Handling Hot Data with ActiveRecord

Sadaf_N · July 21, 2015, 4:31pm

Hello!

We are thinking of different ways to handle hot data in our system. We
get a lot of information that’s very relevant for periods of time. So,
for example, we have some data that we query on the basis of

counts over last 30 minutes
data collected in the last 30 minutes
items collected today
items collected within the past week
…and so on.

We are looking at different strategies to keep this data updated and to
manage scaling the database. So, we are looking at horizontal sharding
[splitting data into multiple tables that inherit from a master and have
exclusion constraints] and are also considering having tables that hold
data as:

All the data
Data for the last 24 hours
Data for the last 2 hours
That way, when we want something recent, we would just query the most
recent table, but in the few occasions that we need something more, we
go to the larger tables that are sharded.

Just for reference, we are doing something like this:
select count(*), count(distinct group_id) from
(select group_id, recorded_on from data_store_v2 order by id DESC limit
900000) td
where recorded_on >= (now() - ‘24 hr’::INTERVAL);

We are getting 800,000 data items a day right now and the above query
takes around 14 seconds on a single table that is not sharded and has
around 268million records. Every week, this table becomes slightly
slower since we add close to 6 million records every week.

I’ve read this:

and am looking at ways that everything is managed under Rails, if
possible.

So, the questions (and thanks for reading this far) are:

What is a good way to do this while still working within
ActiveRecord?
This is a capability that we’d like to attach to any model that might
need it. What would be a good way to approach a gem for it?

I’m sure there will be a few more questions as we progress on this.

Thanks,
Mohit.

mohits · July 21, 2015, 9:34pm

First I would work to learn patterns in time increments, which occur
most
often, and plan from there. Then I would design with regard to DB code
and
servers, optimal Master-slave replication. Pretty sure that in
replication
WHERE clauses like (where recorded_on >= (now() - ‘24 hr’::INTERVAL)
could be eliminated at the user level. But I am not certain.

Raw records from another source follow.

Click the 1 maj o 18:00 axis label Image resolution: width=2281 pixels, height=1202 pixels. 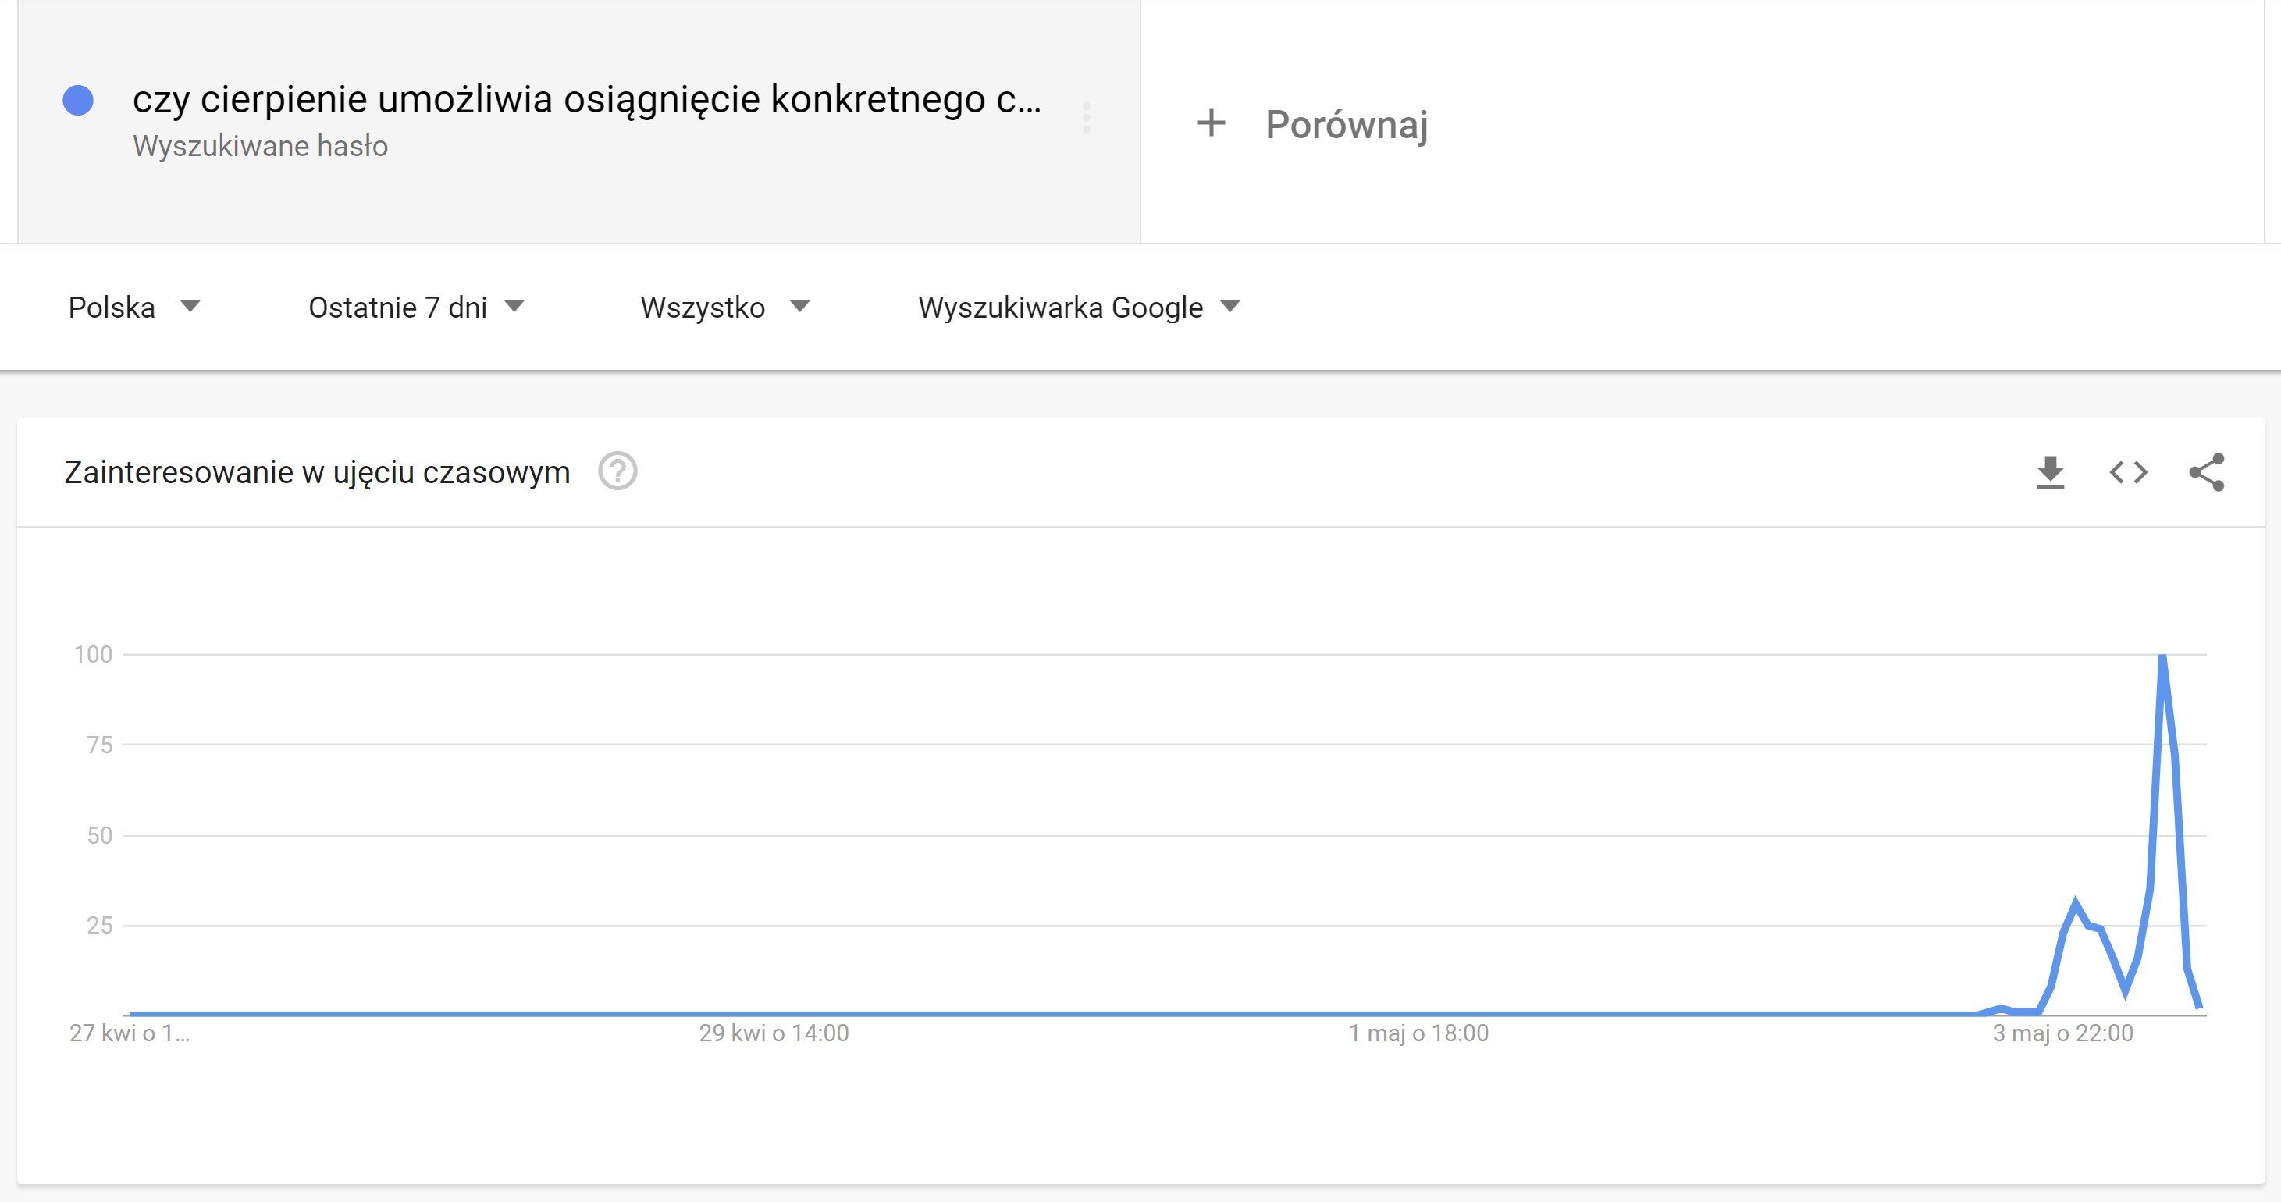pyautogui.click(x=1419, y=1033)
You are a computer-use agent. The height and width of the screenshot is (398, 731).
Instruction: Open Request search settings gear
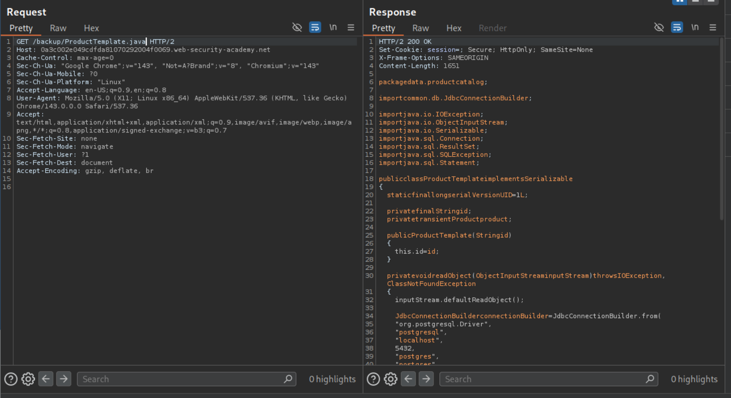[28, 379]
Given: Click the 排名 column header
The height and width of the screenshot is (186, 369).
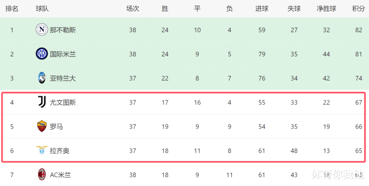Looking at the screenshot, I should (x=12, y=9).
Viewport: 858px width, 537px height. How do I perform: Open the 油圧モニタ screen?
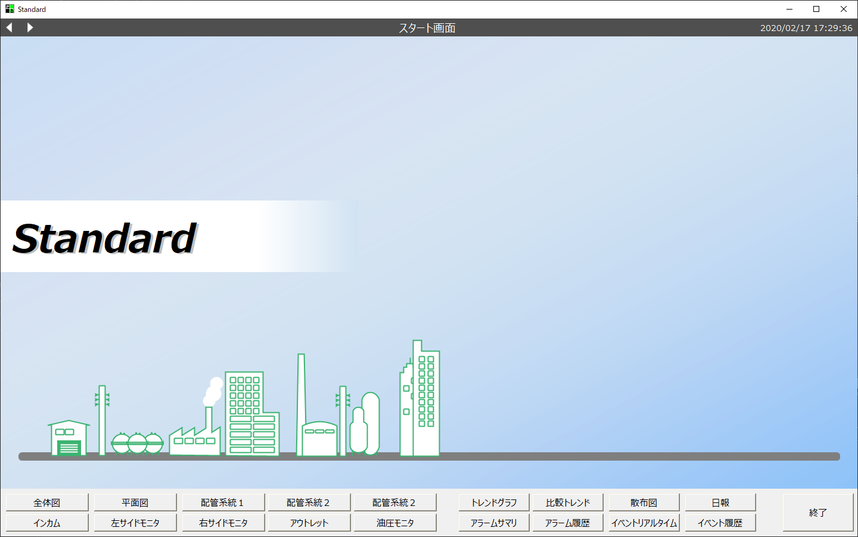(x=395, y=523)
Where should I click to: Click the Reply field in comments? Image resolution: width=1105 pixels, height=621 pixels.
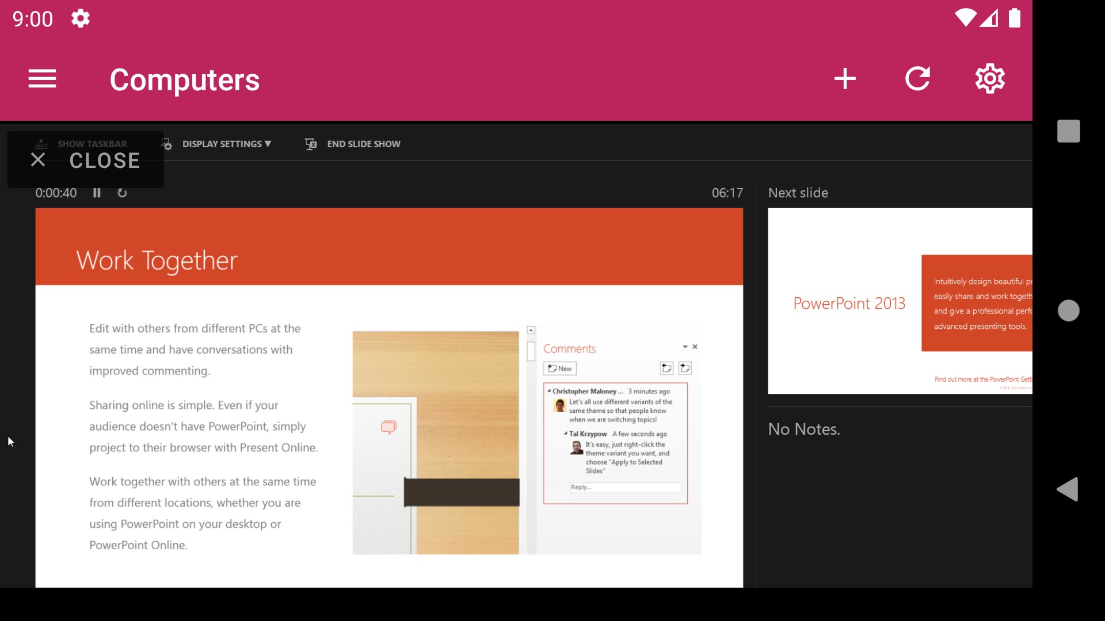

mohits · July 22, 2015, 3:32pm

Hi Elizabeth,

Thank you for replying.

On 22/7/2015 3:33 AM, Elizabeth McGurty wrote:

First I would work to learn patterns in time increments, which occur
most often, and plan from there.

We do know that - we have a few peak hours when more data comes in, and
then there are hours (like night time) where the data drops to a trickle
for some of the records. However, there are some status emails, etc.
that come at a fixed frequency - few times an hour, irrespective of the
hour.

Then I would design with regard to DB code and servers, optimal
Master-slave replication. Pretty sure that in replication WHERE
clauses like (where recorded_on >= (now() - ‘24 hr’::INTERVAL) could
be eliminated at the user level. But I am not certain.

While this is something that might help, I’m more looking at solutions
that involve having hot data tables in the manner:

All the data
Data for the last 24 hours
Data for the last 2 hours
That way, when we want something recent, we would just query the most
recent table, but in the few occasions that we need something more, we
go to the larger tables that are sharded.

Best Regards,
Mohit.

mohits · July 22, 2015, 11:33pm

Amen! Amen! To what Scott has written. I actually wanted to offer an
alternative SQL procedure but thought that I shouldn’t as out of context
with ROR…

mohits · July 23, 2015, 5:11am

Hi Scott,

Thanks for your email. Your inputs are certainly useful.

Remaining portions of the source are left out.